What this task involves: Using the records below, transcribe word for word the stretch from the line that contains "Switch to the SMTP tab" through the line that contains "You are a computer-use agent. Viewport: 1279px", both end lines included, and nothing else.

========================================================================

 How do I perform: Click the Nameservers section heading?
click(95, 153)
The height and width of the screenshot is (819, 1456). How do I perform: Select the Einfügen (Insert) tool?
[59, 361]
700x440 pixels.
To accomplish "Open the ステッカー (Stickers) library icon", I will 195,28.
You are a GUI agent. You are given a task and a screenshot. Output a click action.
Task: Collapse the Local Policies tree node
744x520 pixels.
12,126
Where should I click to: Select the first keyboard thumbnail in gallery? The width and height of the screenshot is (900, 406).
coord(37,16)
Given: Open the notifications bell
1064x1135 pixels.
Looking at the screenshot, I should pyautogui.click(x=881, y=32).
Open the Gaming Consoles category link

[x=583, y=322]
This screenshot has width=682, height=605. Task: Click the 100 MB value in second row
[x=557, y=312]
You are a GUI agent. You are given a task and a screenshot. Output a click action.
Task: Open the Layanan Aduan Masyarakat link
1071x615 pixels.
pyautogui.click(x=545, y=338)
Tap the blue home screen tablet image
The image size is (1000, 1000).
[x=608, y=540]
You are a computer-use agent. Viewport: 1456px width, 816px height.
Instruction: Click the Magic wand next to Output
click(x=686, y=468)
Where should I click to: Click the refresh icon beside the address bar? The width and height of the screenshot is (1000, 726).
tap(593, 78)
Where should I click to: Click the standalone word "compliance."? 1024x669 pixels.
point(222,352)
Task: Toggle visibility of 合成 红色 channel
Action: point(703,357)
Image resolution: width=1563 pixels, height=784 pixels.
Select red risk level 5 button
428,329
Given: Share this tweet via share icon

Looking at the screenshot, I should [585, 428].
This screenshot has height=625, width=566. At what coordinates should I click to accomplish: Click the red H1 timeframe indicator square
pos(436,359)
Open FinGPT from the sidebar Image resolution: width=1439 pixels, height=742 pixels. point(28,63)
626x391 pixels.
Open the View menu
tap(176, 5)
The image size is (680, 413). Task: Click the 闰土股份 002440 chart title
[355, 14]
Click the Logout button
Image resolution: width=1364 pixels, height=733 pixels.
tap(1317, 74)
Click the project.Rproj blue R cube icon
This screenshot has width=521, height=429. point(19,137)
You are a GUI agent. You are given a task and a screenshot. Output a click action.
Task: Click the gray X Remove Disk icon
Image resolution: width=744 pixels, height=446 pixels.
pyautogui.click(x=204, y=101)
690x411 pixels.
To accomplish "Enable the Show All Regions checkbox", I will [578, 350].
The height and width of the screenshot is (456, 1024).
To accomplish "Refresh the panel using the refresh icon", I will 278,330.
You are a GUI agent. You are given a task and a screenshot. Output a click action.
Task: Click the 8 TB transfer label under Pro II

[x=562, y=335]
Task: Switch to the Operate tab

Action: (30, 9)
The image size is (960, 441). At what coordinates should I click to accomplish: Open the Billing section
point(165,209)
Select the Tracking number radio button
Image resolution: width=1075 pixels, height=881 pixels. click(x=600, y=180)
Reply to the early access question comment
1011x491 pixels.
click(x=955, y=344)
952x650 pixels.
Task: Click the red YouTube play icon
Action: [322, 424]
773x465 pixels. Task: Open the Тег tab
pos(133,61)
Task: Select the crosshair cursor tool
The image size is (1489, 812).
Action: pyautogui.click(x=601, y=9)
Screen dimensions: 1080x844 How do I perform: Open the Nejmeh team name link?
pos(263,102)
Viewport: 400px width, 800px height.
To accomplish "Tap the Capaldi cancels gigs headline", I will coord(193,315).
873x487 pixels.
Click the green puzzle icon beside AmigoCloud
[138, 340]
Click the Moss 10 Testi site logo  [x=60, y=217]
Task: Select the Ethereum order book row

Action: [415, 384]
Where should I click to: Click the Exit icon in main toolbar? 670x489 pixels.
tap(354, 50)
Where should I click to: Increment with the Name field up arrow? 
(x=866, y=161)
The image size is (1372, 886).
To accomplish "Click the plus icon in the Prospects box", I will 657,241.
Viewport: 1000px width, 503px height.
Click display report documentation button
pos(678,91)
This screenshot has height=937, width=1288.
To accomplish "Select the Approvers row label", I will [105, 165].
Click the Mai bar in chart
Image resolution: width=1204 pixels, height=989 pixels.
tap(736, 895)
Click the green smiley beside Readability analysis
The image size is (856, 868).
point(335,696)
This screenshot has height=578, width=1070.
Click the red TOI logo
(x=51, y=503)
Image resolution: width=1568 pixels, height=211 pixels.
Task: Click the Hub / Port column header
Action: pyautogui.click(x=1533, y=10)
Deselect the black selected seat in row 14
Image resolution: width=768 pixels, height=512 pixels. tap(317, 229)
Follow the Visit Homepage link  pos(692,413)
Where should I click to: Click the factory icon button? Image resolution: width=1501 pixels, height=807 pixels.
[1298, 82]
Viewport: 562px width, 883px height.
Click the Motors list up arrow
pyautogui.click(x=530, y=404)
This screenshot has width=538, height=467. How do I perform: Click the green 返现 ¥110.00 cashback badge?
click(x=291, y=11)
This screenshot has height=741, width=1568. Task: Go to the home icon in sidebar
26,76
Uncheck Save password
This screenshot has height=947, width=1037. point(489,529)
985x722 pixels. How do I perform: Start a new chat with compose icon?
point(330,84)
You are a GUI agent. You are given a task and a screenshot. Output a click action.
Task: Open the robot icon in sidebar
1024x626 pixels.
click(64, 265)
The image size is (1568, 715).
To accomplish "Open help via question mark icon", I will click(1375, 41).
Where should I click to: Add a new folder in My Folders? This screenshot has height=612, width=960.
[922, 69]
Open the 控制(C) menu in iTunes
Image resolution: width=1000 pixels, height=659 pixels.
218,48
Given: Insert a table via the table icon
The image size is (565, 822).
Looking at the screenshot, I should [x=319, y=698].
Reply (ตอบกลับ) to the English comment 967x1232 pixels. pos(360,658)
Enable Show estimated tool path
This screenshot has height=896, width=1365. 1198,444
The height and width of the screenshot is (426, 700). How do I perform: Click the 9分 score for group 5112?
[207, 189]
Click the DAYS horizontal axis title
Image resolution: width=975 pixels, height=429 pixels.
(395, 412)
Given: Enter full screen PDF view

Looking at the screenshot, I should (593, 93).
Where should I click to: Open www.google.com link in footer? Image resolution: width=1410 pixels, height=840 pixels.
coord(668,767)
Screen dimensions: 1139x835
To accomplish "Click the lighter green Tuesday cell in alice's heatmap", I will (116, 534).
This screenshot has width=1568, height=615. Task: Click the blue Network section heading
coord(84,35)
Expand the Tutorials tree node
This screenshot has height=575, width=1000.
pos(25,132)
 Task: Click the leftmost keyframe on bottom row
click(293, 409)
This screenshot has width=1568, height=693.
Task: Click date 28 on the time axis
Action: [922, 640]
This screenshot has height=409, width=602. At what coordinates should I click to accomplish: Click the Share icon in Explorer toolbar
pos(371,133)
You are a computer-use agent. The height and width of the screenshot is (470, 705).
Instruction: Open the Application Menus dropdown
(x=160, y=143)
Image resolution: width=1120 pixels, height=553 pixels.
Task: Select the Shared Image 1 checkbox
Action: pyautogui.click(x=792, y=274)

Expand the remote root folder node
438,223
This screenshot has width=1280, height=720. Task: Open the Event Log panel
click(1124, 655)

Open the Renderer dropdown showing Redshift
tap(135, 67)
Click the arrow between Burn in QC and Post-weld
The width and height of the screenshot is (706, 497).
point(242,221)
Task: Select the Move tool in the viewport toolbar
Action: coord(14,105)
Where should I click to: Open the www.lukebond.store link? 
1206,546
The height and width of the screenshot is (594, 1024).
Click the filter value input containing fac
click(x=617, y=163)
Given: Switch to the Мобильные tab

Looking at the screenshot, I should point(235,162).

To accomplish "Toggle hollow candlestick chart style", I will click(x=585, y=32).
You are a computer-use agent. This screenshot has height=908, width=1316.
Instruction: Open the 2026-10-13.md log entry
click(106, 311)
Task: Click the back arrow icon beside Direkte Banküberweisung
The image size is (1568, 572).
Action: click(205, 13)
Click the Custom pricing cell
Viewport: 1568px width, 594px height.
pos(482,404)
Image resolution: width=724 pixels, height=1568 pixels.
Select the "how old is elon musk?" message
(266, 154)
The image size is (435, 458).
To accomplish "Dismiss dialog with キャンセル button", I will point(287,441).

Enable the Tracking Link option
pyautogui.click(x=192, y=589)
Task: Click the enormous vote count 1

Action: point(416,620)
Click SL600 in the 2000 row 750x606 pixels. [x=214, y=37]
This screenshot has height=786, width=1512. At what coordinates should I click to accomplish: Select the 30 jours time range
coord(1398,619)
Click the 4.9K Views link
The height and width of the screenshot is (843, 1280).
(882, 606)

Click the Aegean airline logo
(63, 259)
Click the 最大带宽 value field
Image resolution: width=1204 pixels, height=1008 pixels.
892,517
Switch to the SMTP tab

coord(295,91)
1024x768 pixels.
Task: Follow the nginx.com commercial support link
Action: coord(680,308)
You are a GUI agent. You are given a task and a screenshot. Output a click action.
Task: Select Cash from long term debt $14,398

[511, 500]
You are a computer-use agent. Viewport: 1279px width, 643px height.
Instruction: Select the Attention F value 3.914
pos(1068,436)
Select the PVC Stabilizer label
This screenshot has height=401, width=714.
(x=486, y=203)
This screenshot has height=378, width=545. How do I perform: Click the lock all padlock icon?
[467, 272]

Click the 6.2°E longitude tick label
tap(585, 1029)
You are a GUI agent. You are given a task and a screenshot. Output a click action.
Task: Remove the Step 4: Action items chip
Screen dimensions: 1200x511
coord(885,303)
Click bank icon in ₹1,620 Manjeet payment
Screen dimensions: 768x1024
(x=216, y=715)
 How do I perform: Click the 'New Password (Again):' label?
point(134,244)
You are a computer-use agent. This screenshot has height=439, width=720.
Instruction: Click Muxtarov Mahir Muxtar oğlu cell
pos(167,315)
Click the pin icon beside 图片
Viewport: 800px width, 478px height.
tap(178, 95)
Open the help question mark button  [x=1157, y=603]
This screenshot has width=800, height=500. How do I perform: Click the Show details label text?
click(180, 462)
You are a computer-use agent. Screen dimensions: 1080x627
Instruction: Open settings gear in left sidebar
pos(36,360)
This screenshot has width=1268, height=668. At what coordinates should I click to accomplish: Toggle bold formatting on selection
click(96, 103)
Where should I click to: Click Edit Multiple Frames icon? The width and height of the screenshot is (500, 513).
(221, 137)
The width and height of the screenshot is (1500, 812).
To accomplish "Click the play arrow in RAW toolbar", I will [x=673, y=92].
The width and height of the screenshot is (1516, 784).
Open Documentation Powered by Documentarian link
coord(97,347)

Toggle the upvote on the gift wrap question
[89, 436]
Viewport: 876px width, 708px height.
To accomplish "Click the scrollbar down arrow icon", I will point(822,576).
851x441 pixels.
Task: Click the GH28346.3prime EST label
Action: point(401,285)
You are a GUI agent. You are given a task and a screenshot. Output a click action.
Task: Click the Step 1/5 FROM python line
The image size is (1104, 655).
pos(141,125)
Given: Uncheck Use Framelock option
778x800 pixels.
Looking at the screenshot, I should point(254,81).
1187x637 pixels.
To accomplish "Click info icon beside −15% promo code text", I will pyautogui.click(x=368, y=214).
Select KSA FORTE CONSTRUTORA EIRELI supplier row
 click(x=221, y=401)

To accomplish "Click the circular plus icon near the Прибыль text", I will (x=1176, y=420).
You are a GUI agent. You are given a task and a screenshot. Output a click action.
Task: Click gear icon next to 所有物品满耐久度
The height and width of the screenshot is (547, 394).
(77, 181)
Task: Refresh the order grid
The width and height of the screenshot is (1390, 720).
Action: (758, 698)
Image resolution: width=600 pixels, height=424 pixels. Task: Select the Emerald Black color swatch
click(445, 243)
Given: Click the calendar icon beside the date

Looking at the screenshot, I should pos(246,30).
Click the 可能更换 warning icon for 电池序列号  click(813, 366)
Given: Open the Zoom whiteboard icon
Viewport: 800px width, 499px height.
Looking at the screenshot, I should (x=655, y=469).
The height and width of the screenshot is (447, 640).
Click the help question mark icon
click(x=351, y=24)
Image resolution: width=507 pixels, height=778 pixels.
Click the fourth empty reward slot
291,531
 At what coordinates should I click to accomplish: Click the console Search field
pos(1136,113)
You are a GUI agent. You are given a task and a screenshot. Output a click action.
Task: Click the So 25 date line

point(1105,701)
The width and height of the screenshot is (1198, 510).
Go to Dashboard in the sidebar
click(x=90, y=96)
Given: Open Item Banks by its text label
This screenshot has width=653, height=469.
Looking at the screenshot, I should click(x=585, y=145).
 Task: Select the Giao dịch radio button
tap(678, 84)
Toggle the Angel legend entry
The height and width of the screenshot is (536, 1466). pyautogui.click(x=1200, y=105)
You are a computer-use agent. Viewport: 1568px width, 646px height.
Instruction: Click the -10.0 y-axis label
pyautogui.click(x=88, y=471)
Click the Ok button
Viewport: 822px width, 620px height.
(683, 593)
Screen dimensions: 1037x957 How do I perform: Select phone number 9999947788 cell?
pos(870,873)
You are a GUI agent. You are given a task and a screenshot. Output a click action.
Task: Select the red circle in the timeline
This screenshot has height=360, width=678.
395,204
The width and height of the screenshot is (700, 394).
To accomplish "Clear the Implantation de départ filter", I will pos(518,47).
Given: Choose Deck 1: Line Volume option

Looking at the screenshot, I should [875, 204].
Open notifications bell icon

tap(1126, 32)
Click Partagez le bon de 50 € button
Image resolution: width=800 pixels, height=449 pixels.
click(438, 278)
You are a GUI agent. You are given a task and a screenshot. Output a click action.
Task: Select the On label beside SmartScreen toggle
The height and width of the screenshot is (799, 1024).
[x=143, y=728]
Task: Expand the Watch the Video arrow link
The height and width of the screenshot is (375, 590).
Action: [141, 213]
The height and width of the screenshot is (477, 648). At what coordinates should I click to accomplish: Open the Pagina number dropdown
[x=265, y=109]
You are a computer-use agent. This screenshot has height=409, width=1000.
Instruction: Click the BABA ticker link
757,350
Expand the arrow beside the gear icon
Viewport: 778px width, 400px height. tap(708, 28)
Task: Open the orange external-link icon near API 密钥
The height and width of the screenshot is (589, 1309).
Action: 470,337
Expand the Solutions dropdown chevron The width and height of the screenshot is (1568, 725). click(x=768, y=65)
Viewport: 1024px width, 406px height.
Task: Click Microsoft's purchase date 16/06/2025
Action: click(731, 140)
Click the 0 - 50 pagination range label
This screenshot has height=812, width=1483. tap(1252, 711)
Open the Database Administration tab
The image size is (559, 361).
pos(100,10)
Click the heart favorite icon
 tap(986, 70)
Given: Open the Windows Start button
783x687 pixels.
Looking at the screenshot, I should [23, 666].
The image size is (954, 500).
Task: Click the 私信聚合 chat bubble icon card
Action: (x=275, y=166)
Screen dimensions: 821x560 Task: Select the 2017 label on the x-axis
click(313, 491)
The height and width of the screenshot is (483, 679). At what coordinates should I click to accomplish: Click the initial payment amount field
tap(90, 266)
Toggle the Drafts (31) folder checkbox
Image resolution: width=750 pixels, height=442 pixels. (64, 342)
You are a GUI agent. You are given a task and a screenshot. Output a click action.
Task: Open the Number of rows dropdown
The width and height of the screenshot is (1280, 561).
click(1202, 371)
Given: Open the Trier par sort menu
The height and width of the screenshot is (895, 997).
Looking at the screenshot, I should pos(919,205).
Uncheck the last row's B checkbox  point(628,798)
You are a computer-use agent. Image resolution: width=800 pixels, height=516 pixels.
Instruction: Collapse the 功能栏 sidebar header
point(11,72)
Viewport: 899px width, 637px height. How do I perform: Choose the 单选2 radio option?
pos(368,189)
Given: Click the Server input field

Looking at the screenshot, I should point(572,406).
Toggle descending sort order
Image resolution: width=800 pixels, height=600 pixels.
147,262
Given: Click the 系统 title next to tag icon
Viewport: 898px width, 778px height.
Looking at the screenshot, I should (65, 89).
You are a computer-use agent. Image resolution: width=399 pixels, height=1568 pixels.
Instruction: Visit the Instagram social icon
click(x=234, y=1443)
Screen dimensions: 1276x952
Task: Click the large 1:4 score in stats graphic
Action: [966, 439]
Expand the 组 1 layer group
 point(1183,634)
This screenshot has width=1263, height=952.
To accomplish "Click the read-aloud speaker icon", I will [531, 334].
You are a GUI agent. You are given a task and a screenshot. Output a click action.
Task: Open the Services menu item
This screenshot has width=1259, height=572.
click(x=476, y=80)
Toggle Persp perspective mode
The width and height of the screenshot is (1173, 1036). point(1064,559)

========================================================================

Problem solution:
Switch to the SMTP tab

coord(295,91)
1024x768 pixels.
Task: Follow the nginx.com commercial support link
Action: coord(680,308)
You are a GUI agent. You are given a task and a screenshot. Output a click action.
Task: Select Cash from long term debt $14,398

[511, 500]
You are a computer-use agent. Viewport: 1279px width, 643px height.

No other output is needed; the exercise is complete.